======== Selected text
Affinity of Roquin for ADEs increased during evolution. A) Representative EMSAs of coreROQ and extROQ with species ADEs. Protein concentrations are given on top. Triplicates are shown in supplementary figure S6. B) CoreROQ binding curves derived from EMSAs. Plotted are averaged curves from triplicates. C) K_D values of coreROQ (dark blue) and extROQ (light blue) for species ADEs as obtained from EMSAs shown as bar plot. K_D values are averages from triplicates and errors are standard deviations (see Table 2). n.b. = no binding D) Comparison of coreROQ (dark blue, solid line) and extROQ (light blue, dashed line) binding curves with lizard, mouse and human ADEs.

Figure 4.

Evolution of the conserved Roquin ADE binding mode. A) ¹H,¹⁵N-HSQC spectra of apo coreROQ (black) and in complex with the human Ox40 ADE (green). B) ¹H,¹⁵N-HSQC spectra of coreROQ in complex with the putative chicken (orange) or human (green) ADE. For all species comparisons refer to supplementary figure S7. C) Zoom-ins of ¹H,¹⁵N-HSQC overlays of apo coreROQ (black) and in presence of species ADEs (colour).

Figure 5.

ADE stability mutants modulate Roquin binding affinity. A) Secondary structure of murine Ox40 ADE wt. Red nucleotides in dashed boxes indicate sites of mutations. The corresponding constructs, in which these mutations occur are denoted besides the boxes. Nucleotides deleted in a ∆bulge version are coloured in purple. B) Normalized CD melting curves of ADE variants shown in A). C) Representative EMSAs of coreROQ and extROQ with stability variants of the murine Ox40 ADE from A). Protein concentrations are given on top. Triplicates are shown in supplementary figure S8. D) K_D values of coreROQ (dark blue) and extROQ (light blue) for ADE stability variants as obtained from EMSAs shown as bar plot. K_D values are averages from triplicates and errors are standard deviations (see Table 2). n.b. = no binding.

Figure 6.

The central ADE bulge affects Roquin binding affinity. A) Correlation plot of coreROQ (dark blue) and extROQ (light blue) affinities for mammalian ADEs (taken from Figure 3C) with the number of unpaired nucleotides in the central bulge of the respective ADE (see supplementary table 3). Note that the difference between 5’ and 3’ unpaired nucleotides is plotted. Positive values thus indicate a bulge within the 5’ stem and negative values within the 3’ stem. B) Representative EMSAs of coreROQ and extROQ with human and murine wt ADEs and a version with a 3’ bulge (see Supplementary Figure S9). Protein concentrations are given on top. Triplicates are shown in Supplementary Figure S9. Wt EMSAs are the same as in Figure 3A. C) K_D values of coreROQ (dark blue) and extROQ (light blue) for wt and 3’ bulge ADEs as obtained from EMSAs shown as bar plot. K_D values are averages from triplicates and errors are standard deviations (see Table 2).

Figure 7.
================
▸ **Tasks to complete**:
• 1. Answer these from the Roquin figure legends:
(a) What color marks the spectrum of coreROQ with the putative chicken ADE?
(b) Which supplementary figure shows the triplicates for the EMSAs with the stability variants of the murine Ox40 ADE?
(c) In the correlation plot, what do negative values indicate?
• 2. Print the part of the Roquin figure legends from "Affinity of Roquin" to "and human ADEs.".
• 3. List every supplementary figure that the Roquin figure legends refer to.
Answer using only the Roquin figure legends.
======== Recorded data
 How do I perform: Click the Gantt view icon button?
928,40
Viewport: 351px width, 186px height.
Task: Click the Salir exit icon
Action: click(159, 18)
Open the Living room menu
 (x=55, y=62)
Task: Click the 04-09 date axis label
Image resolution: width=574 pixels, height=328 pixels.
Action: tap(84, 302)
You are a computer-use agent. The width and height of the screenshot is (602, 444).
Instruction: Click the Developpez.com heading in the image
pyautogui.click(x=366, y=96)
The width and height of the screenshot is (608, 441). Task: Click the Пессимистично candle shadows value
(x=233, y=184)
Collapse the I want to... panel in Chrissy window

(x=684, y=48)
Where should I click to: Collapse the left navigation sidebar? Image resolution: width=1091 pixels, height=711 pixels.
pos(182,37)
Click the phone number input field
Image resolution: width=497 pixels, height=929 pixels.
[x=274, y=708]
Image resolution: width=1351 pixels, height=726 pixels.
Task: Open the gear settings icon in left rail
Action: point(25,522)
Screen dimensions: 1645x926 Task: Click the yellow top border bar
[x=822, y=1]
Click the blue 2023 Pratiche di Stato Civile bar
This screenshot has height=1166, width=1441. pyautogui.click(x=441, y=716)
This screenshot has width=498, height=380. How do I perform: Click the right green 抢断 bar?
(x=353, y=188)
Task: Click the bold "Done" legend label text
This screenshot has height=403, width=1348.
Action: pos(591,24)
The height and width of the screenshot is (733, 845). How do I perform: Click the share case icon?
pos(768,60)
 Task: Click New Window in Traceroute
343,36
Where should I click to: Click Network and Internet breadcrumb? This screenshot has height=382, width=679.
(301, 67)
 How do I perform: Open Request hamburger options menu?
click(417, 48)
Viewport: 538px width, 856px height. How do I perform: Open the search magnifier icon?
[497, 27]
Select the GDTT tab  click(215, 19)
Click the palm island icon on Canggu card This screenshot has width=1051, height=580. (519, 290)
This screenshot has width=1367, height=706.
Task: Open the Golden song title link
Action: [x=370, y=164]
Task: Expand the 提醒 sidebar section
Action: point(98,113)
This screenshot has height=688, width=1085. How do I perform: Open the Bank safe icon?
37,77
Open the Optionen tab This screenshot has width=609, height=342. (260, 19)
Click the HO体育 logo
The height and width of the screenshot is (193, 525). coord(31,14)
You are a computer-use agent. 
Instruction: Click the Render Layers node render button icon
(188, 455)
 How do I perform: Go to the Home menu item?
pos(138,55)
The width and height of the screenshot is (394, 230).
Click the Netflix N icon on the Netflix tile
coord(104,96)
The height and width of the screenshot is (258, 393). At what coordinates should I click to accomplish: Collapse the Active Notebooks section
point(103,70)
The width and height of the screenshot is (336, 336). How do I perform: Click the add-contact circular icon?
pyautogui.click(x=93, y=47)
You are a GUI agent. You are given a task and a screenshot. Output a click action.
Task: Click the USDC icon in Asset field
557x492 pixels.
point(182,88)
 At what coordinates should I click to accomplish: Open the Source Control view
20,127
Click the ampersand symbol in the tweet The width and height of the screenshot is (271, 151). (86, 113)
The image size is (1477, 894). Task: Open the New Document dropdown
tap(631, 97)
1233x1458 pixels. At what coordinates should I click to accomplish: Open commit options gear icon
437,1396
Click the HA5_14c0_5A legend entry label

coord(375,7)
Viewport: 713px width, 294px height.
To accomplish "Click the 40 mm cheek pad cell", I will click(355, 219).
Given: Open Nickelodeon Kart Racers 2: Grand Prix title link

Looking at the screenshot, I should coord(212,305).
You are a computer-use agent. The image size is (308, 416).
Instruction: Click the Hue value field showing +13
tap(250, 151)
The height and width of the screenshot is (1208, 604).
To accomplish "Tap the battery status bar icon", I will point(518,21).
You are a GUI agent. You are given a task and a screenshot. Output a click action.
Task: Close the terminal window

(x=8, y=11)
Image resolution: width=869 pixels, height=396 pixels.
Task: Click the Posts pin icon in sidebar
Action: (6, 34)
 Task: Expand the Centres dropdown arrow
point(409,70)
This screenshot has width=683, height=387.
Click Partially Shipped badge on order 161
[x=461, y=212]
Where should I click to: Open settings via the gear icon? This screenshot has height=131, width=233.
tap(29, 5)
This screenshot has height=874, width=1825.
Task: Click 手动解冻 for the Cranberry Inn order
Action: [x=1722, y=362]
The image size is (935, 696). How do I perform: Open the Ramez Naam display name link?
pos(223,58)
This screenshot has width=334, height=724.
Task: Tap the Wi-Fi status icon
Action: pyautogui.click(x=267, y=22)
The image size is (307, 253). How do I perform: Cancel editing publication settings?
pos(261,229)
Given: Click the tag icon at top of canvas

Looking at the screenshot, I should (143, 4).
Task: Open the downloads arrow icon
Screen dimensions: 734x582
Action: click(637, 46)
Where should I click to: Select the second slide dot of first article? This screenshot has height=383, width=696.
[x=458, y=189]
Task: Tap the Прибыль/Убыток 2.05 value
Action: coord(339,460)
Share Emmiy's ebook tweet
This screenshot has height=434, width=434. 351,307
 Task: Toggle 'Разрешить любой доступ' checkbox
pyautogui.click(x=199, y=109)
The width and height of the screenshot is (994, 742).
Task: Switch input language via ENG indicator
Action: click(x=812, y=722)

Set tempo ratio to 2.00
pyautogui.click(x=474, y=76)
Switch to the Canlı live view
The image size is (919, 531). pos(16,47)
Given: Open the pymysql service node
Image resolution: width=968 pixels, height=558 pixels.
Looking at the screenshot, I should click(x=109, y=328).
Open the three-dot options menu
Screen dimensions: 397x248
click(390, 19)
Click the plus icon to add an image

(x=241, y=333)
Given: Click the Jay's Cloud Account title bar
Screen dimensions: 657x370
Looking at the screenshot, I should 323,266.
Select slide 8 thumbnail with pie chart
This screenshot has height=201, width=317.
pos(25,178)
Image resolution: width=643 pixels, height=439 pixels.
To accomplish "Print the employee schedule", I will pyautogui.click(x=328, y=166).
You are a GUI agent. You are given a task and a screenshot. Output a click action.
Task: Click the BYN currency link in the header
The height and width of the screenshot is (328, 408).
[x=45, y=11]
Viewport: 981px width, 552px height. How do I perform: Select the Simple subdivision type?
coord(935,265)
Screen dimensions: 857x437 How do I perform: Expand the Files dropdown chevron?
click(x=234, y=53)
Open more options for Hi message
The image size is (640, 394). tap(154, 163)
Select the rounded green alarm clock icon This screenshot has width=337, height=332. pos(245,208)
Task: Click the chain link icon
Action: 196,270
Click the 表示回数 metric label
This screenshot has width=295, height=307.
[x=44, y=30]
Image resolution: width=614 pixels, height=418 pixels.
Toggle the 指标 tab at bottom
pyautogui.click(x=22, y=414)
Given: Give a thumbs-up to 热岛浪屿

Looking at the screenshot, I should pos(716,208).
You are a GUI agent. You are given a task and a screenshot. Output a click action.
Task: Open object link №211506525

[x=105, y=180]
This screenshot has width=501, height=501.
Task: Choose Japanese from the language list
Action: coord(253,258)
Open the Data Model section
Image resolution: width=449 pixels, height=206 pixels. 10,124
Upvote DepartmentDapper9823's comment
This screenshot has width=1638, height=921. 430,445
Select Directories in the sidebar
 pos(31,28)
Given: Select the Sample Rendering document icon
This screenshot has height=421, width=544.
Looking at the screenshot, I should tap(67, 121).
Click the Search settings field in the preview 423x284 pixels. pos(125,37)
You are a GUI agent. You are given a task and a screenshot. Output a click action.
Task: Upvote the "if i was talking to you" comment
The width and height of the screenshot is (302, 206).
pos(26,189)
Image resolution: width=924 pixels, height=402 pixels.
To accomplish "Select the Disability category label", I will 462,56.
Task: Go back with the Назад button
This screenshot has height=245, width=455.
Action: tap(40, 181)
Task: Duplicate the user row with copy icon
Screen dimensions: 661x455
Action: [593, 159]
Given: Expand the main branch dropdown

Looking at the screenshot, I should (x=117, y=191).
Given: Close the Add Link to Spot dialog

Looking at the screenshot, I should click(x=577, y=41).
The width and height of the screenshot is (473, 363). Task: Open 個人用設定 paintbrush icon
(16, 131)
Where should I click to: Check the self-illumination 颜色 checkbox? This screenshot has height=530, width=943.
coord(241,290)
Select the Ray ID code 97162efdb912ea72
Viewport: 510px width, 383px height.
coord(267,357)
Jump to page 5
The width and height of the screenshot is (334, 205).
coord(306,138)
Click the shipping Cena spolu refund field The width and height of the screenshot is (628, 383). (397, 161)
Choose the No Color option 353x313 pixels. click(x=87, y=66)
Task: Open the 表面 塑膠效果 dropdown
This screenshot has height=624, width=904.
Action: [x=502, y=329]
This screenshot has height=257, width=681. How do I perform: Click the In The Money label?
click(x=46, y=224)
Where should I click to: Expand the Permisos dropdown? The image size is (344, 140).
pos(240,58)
================
▸ **Answers per task**:
• 1.
(a) Orange.
(b) Supplementary figure S8.
(c) A bulge within the 3’ stem.

• 2.
Affinity of Roquin for ADEs increased during evolution. A) Representative EMSAs of coreROQ and extROQ with species ADEs. Protein concentrations are given on top. Triplicates are shown in supplementary figure S6. B) CoreROQ binding curves derived from EMSAs. Plotted are averaged curves from triplicates. C) K_D values of coreROQ (dark blue) and extROQ (light blue) for species ADEs as obtained from EMSAs shown as bar plot. K_D values are averages from triplicates and errors are standard deviations (see Table 2). n.b. = no binding D) Comparison of coreROQ (dark blue, solid line) and extROQ (light blue, dashed line) binding curves with lizard, mouse and human ADEs.

• 3. S6, S7, S8, S9